WHAT THE TASK ASKS. Word for word, retype the tail of the data below, starting with the line that has "Instruction: Click the" and including the last line.

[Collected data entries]
- - - - - - -

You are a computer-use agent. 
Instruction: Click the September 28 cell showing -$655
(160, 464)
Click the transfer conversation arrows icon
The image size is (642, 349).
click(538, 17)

- - - - - - -

RESULT BELOW.
Instruction: Click the September 28 cell showing -$655
(160, 464)
Click the transfer conversation arrows icon
The image size is (642, 349).
click(538, 17)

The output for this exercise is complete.